• [PROBLEM]
Write out word for word the lines starting with the line containing "Click the chevron of the páginas dropdown" and going on through the line containing "Click the median". Leave the pictures out.

• [ITEMS]
===============

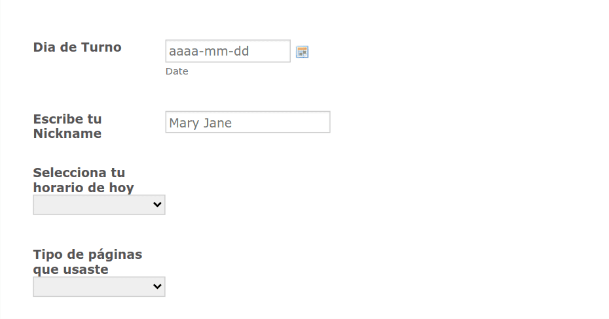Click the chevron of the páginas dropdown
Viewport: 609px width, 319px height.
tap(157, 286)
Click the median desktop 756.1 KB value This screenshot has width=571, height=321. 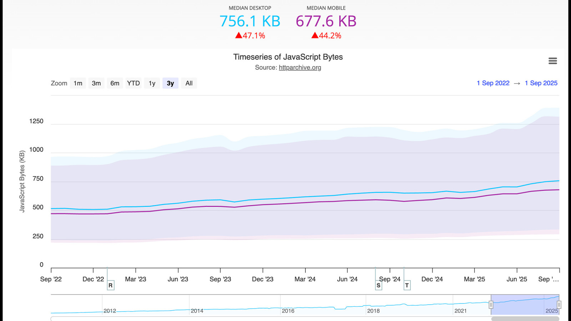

===============

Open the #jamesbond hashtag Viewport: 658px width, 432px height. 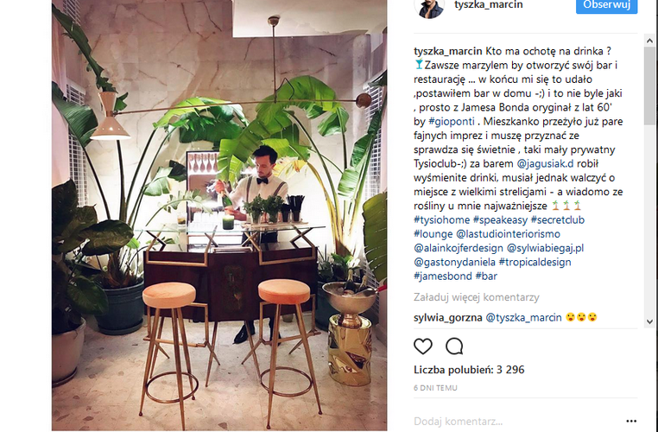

===============

• [OUTPUT BELOW]
Click the chevron of the páginas dropdown
Viewport: 609px width, 319px height.
tap(157, 286)
Click the median desktop 756.1 KB value This screenshot has width=571, height=321. 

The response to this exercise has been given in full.